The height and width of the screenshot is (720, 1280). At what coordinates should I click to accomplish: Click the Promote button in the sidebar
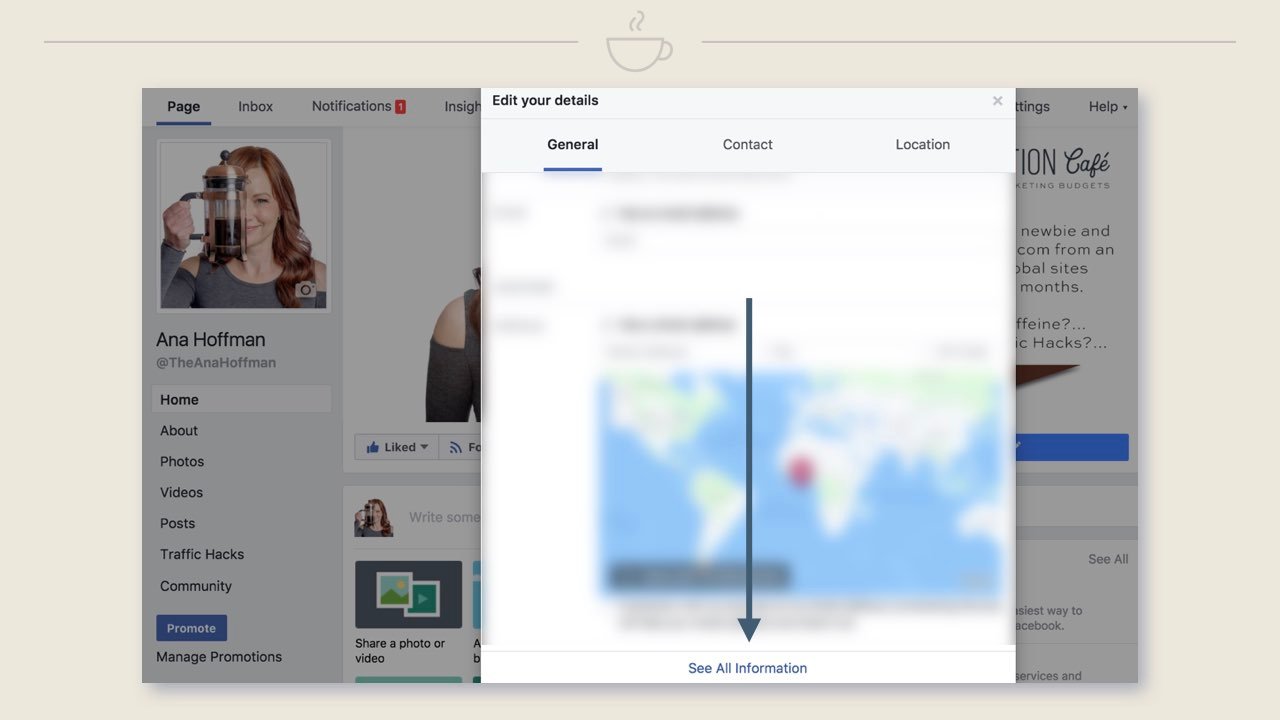click(191, 628)
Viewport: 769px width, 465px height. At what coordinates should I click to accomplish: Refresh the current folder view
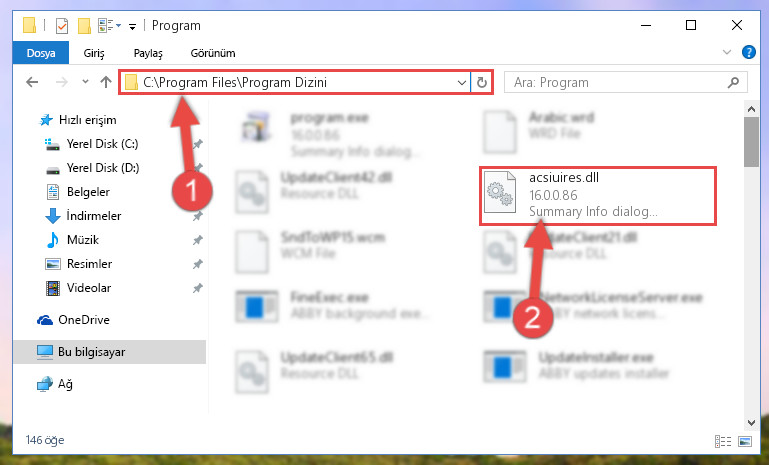[482, 82]
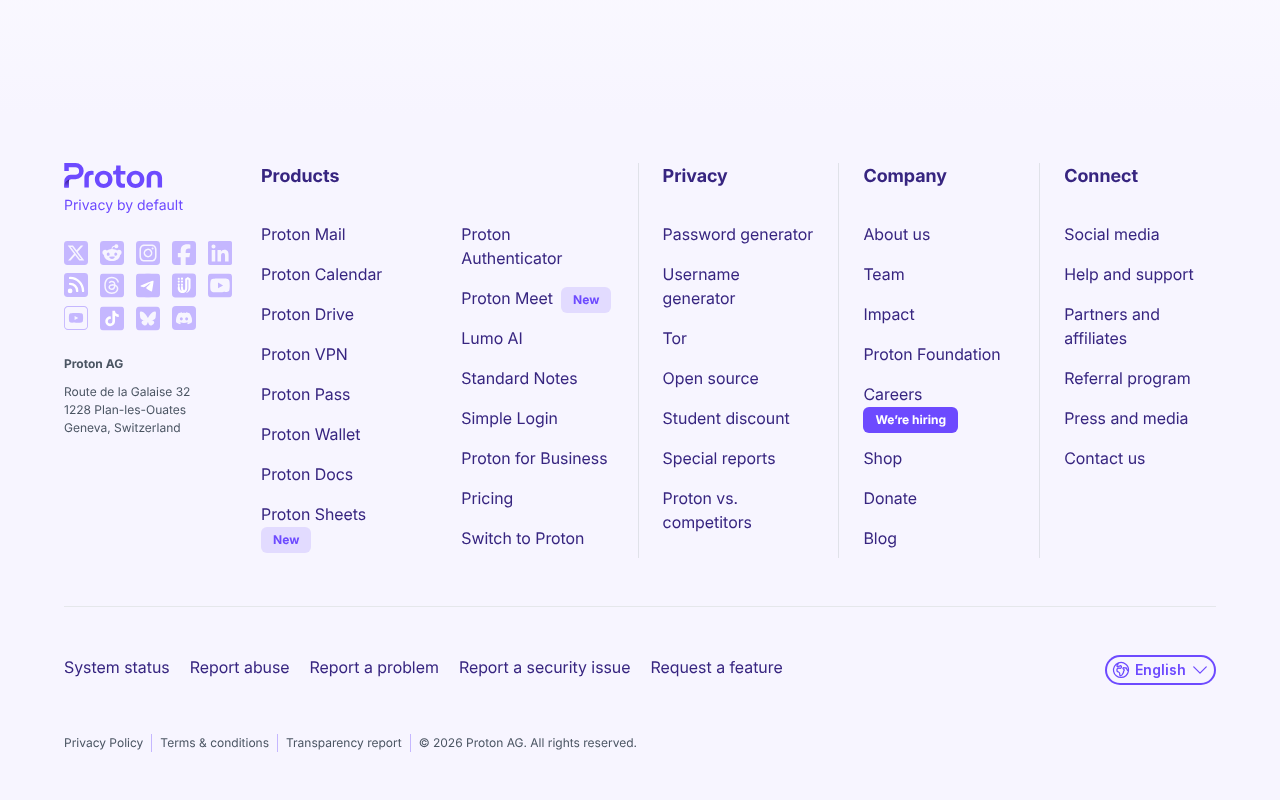Click the Proton logo
Image resolution: width=1280 pixels, height=800 pixels.
113,177
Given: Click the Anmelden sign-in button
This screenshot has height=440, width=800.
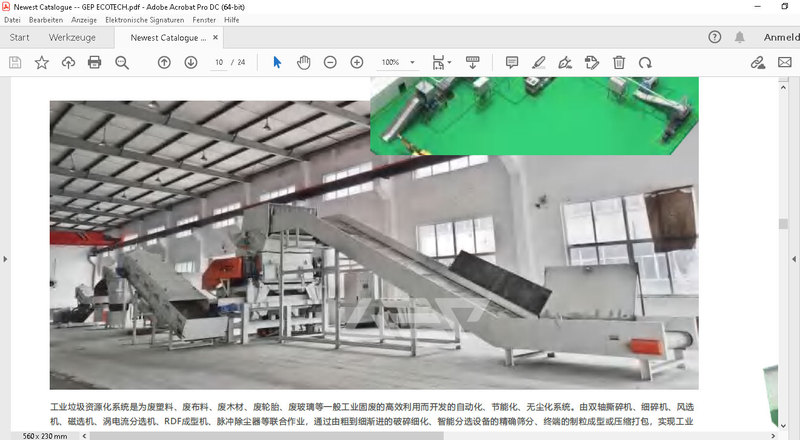Looking at the screenshot, I should pos(780,37).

Task: The data above must be copied exactly. Leave out the pictures.

Worked solution:
The height and width of the screenshot is (720, 1280). At what coordinates should I click to accomplish: Click the Promote button in the sidebar
click(191, 628)
Viewport: 769px width, 465px height. At what coordinates should I click to accomplish: Refresh the current folder view
[482, 82]
Click the Proton logo
Image resolution: width=1280 pixels, height=800 pixels.
113,177
Given: Click the Anmelden sign-in button
This screenshot has height=440, width=800.
Looking at the screenshot, I should pos(780,37).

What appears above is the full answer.